Wednesday’s City Council meeting is also the first for 13 rookie members of the City Council, who have shifted the balance of power at City Hall to the left. Alongside Johnson, they represent a generational shift of political power in Chicago.
Six Black, Latina and Asian American women replaced veteran City Council members, all of them men. Eighteen members of the City Council are women, tying a record.
Nine alderpeople identify as lesbian, gay or bisexual, the most in Chicago’s history. The City Council also has 14 Latino alderpeople, an all-time high. There will also be 14 White alderpeople, the fewest in Chicago history. Twenty members of the City Council are Black, a tally that is unchanged since 2019.
For the first time, two Asian American City Council members will take their seats Wednesday. Ald. Nicole Lee (11th Ward) is the first Chinese American to serve on the City Council, and became the first female Asian American alderperson when she was appointed in 2019.
Lee took office alongside Ald. Leni Manna-Hoppenworth (48th Ward), the City Council’s first Filipina member.
Once the pomp and circumstance fades on Wednesday, the City Council has real work on its agenda.
The City Council will consider a proposal first introduced by Lightfoot and then backed by Johnson to spend $51 million from the city’s 2021 budget surplus to help care for hundreds of migrants who have been sent to the city from Texas, who are now being forced to live on the floor of Chicago police stations.
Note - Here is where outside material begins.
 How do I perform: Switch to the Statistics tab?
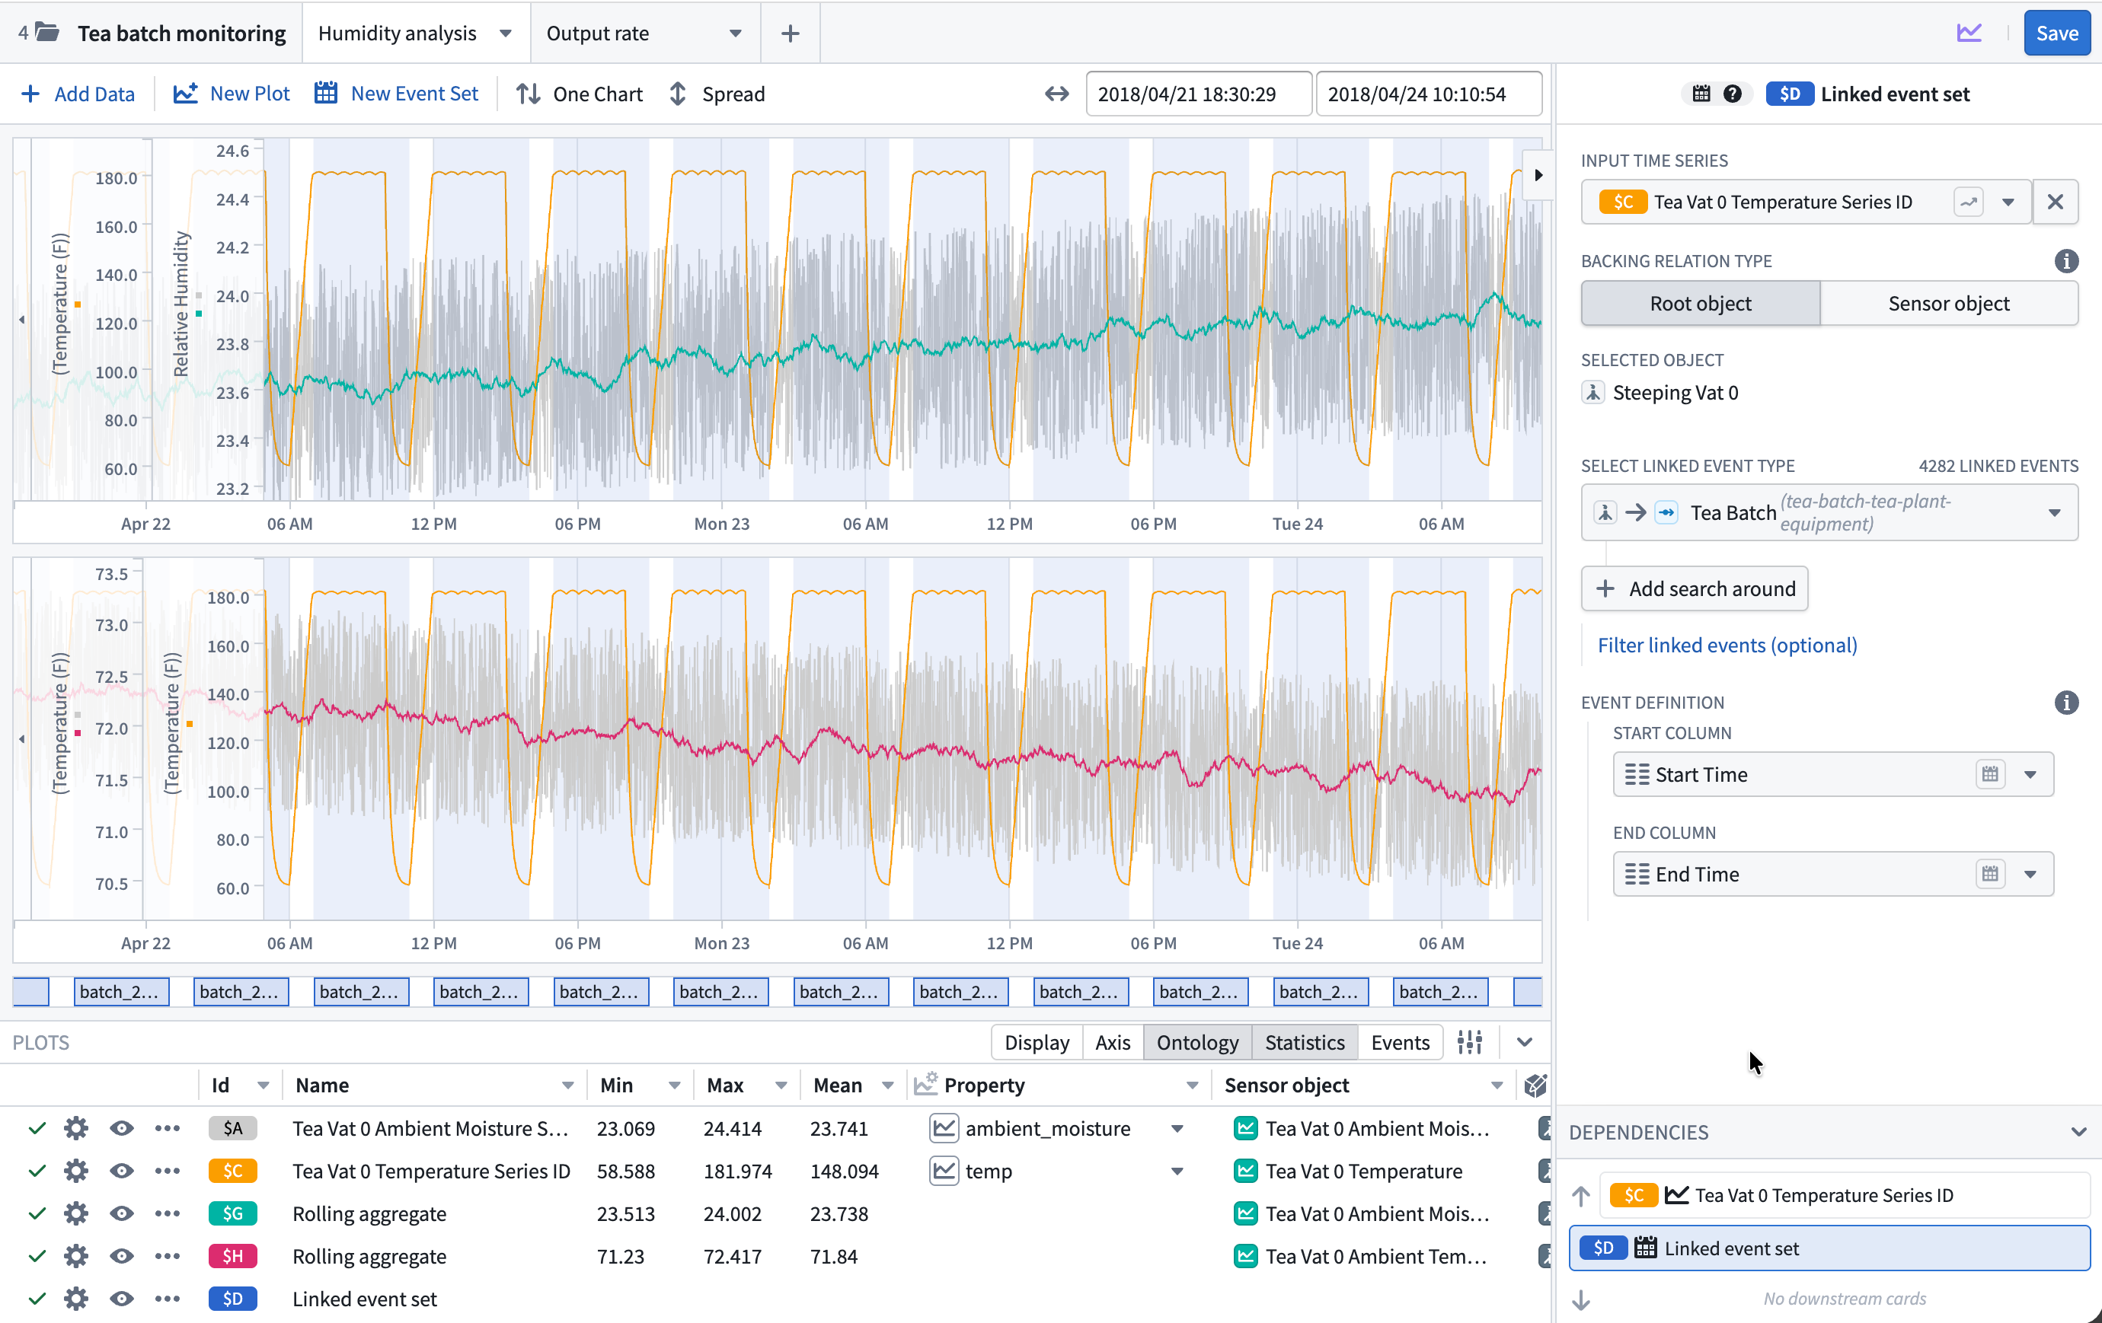1304,1041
The city’s existing shelter system of approximately 3,000 beds is full, and another 3,000 people are living in emergency shelters, like the one at the former Wadsworth Elementary School in Woodlawn that generated a massive amount of controversy.
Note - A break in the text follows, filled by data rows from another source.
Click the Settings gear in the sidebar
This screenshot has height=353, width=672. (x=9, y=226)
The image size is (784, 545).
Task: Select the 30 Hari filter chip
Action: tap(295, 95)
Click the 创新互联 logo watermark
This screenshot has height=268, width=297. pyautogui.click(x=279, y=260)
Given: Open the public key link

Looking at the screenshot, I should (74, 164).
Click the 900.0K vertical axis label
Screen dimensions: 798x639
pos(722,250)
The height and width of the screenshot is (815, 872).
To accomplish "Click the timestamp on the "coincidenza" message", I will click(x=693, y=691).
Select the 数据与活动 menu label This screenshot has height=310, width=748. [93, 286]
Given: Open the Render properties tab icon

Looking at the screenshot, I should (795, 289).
Those funds will only be enough to care for the people who have already arrived in Chicago for just another six weeks, according to budget estimates presented to the City Council, ensuring that the issue will remain at the top of Johnson’s to-do list and the City Council’s agenda.
In all, city officials expect to spend $112 million to care for migrants through the end of June. Despite pleading for help from state and federal officials, the city has received just $30 million from the state and $4.3 million from the federal government since Jan. 1. The city received just $5.5 million from the Federal Emergency Management Agency to care for immigrants who arrived in 2022.